One common solution makes use of a filter that adapts to such fluctuations moment-by-moment. Such an adaptive filter typically applies notch filtering within finite windows of time over which fluctuations are expected to be minimal (Mitra and Pesaran, 1999). A potentially serious disadvantage of this approach is spectral leakage introduced by the finite time window: unless the window length is adjusted to an integer of the period of the noise, energy will be smeared into neighboring frequencies, for the reason illustrated in Figure 3. This effect may spread contamination into frequencies where none had previously been. At best, it means that adaptive filtering should be applied separately to each non-harmonic line-noise component with a suitably adjusted window width, a strategy that can work only when the modal frequency of each component does not vary substantially over time. By avoiding spectral leakage, DBT circumvents the need for any such complicated and computationally expensive footwork.

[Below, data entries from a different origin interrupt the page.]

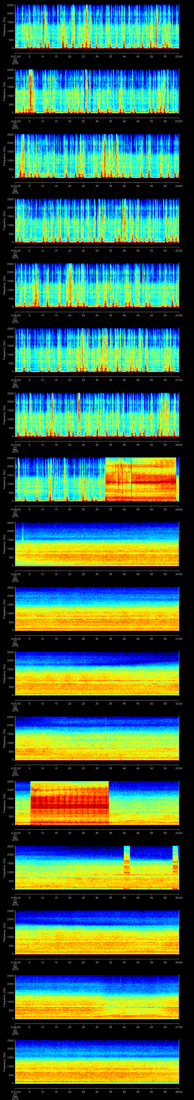Image resolution: width=194 pixels, height=1100 pixels.
Task: Select the 10-second tick under the 4:24:00 spectrogram
Action: tap(43, 251)
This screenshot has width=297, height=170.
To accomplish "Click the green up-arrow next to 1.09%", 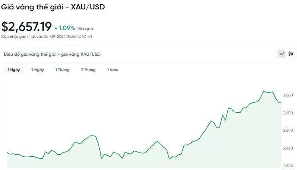I will tap(56, 28).
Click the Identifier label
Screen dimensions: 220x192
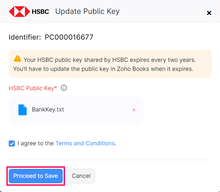(25, 37)
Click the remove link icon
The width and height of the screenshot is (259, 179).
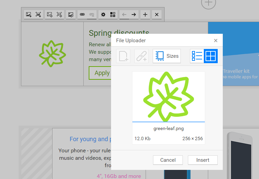point(92,15)
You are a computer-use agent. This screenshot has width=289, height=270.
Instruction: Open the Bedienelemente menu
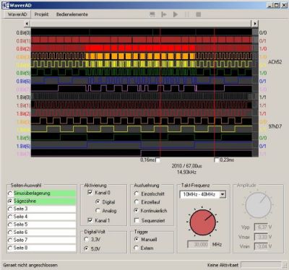click(x=72, y=14)
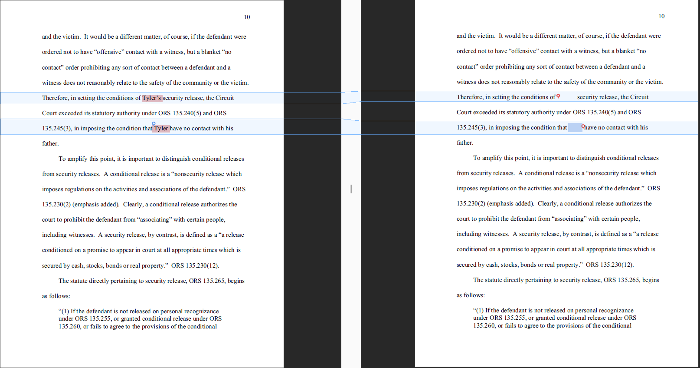Click the blue deleted-text box in right document
Screen dimensions: 700x368
pos(575,128)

Figure 7 compares the effect of adaptive filtering with DBT and STFT on an artificial test signal. In both cases, filters were obtained by setting a threshold on the magnitude of respective time-frequency coefficients, removing all that exceeded the threshold and then reconstructing the signal with the inverse transform. While the DBT filter results in band-limited smearing of energy within the band of the filtered coefficients, STFT smears across frequency within the corresponding time window. In the latter case, filtering results in amplitude-modulated contamination within neighboring frequency bands, as revealed by a high-pass filter after denoising (Fig. 7C).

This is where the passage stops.